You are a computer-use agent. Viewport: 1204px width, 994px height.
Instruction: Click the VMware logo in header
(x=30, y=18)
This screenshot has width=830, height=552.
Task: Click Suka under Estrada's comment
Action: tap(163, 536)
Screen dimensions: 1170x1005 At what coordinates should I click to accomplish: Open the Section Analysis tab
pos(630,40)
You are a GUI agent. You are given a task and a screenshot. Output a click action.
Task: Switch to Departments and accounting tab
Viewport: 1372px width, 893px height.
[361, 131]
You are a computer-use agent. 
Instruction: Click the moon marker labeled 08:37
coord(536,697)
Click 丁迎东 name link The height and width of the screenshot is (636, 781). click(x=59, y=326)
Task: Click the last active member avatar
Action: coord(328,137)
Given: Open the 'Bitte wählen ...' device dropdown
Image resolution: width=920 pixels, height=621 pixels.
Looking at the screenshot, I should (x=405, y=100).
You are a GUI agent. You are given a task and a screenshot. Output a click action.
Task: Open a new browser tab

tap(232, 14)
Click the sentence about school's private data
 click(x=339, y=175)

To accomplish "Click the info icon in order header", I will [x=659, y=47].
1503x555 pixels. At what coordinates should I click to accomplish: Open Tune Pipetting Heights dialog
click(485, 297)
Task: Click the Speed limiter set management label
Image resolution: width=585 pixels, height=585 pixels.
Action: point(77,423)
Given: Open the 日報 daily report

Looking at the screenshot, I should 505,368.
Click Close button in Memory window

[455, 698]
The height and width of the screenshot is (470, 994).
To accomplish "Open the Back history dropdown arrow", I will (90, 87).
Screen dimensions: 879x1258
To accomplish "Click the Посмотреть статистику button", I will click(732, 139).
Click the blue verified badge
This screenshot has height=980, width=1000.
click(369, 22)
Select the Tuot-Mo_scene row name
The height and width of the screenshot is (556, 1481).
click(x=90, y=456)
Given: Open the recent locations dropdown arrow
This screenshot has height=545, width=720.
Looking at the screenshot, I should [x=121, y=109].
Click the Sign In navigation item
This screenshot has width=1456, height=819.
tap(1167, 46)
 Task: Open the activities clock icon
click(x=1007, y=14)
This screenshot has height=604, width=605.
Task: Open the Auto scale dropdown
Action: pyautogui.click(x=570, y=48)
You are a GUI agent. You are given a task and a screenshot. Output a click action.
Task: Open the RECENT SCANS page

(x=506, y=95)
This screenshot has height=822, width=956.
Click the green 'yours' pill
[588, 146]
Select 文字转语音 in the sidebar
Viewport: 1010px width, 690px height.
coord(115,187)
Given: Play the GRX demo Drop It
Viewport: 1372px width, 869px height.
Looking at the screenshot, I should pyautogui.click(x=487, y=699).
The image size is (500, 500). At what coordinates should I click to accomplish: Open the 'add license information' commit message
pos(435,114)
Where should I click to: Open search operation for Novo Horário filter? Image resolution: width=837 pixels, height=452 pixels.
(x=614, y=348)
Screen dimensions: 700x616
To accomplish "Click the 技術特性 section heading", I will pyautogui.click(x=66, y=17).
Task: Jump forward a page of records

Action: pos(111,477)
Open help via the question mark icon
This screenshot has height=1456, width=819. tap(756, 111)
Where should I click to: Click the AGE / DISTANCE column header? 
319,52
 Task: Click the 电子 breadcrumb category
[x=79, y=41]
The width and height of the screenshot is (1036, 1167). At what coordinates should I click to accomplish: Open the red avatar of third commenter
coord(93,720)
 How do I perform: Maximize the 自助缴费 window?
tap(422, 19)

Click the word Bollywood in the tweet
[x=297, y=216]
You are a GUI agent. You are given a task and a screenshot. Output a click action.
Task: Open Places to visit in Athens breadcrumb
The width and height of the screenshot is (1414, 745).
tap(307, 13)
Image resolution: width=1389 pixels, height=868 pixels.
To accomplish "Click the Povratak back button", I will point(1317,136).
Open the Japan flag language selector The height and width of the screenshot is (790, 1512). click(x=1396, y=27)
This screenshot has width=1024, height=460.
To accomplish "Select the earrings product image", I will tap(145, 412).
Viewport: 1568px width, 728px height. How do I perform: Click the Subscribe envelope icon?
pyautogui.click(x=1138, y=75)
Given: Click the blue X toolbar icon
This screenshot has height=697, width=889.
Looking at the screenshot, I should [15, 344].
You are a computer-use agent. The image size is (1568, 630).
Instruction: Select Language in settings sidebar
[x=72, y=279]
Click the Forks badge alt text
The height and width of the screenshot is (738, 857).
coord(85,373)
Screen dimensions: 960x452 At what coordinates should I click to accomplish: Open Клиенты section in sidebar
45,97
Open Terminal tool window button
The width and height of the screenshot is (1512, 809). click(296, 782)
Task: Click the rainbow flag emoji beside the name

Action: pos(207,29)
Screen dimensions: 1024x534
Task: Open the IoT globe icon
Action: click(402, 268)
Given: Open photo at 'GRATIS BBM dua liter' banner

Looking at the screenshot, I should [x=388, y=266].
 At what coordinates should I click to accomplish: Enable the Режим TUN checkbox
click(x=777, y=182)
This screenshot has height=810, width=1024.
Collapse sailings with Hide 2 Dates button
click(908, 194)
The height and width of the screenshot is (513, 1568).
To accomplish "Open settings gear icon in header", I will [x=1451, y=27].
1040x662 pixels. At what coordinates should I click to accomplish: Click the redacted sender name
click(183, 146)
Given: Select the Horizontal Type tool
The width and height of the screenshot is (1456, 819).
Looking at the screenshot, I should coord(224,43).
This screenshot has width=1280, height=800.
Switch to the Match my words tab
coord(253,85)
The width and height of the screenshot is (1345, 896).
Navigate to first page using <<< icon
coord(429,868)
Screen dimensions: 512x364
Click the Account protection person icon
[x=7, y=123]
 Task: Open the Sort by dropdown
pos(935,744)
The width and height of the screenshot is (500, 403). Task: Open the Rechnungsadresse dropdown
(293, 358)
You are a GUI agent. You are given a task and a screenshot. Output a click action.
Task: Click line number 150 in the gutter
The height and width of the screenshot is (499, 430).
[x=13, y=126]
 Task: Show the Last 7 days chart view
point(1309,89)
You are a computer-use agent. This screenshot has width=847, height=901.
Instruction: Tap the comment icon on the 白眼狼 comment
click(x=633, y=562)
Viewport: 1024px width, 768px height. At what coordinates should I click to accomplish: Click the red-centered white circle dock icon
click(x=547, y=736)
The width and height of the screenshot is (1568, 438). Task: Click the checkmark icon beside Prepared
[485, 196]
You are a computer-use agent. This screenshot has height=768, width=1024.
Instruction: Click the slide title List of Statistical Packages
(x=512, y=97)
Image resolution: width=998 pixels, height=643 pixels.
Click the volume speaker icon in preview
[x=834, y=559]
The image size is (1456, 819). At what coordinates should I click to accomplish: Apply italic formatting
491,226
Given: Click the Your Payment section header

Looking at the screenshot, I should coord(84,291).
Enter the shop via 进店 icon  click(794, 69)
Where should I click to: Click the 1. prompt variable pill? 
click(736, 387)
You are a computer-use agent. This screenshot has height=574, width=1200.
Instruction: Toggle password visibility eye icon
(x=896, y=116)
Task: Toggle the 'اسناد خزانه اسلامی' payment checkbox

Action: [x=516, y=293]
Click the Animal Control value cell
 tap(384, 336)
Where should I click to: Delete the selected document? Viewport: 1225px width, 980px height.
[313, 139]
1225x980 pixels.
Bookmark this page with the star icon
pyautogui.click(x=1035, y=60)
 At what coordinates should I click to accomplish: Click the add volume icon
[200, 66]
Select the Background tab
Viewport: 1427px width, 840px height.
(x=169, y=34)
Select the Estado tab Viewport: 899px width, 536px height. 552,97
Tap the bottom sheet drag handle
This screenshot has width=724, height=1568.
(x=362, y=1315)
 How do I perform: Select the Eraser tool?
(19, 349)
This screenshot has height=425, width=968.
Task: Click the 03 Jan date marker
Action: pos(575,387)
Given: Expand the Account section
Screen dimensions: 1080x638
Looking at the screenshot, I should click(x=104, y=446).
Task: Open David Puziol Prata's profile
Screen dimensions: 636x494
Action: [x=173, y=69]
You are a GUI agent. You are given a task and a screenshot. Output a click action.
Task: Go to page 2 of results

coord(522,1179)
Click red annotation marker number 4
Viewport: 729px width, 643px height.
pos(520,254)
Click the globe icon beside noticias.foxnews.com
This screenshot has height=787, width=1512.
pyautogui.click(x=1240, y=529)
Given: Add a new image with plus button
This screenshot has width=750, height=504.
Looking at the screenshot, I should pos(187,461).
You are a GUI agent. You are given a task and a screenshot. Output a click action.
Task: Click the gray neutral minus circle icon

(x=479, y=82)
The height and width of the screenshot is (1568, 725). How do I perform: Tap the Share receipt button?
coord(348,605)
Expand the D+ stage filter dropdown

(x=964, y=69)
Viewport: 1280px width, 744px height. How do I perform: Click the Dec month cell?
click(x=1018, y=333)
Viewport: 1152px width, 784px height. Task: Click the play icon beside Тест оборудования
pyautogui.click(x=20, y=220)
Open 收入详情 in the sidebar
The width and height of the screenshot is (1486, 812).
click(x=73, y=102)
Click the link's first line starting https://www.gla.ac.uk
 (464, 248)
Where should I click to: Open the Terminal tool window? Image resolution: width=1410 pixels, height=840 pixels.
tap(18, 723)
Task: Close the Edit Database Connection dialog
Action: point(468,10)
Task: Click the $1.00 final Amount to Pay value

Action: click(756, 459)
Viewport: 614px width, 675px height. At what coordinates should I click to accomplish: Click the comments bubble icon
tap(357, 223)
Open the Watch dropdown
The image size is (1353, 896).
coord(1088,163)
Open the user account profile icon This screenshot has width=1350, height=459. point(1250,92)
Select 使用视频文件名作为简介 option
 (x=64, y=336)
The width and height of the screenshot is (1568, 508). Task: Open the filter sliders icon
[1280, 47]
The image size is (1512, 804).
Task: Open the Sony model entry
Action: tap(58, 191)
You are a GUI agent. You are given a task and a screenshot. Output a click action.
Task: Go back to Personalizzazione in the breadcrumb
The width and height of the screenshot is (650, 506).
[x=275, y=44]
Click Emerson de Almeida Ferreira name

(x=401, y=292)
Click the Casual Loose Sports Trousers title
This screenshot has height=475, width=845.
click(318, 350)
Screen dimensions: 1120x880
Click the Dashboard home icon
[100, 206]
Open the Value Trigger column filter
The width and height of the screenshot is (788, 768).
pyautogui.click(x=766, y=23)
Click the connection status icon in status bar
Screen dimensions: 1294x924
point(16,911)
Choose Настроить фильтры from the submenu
━━━━━━
▸ **Prompt**:
Copy out the records above word for word, everything from the line containing "Click red annotation marker number 4" down to the line containing "(x=479, y=82)", both of those lines included.

▸ **Solved problem**:
Click red annotation marker number 4
Viewport: 729px width, 643px height.
pos(520,254)
Click the globe icon beside noticias.foxnews.com
This screenshot has height=787, width=1512.
pyautogui.click(x=1240, y=529)
Given: Add a new image with plus button
This screenshot has width=750, height=504.
Looking at the screenshot, I should pos(187,461).
You are a GUI agent. You are given a task and a screenshot. Output a click action.
Task: Click the gray neutral minus circle icon

(x=479, y=82)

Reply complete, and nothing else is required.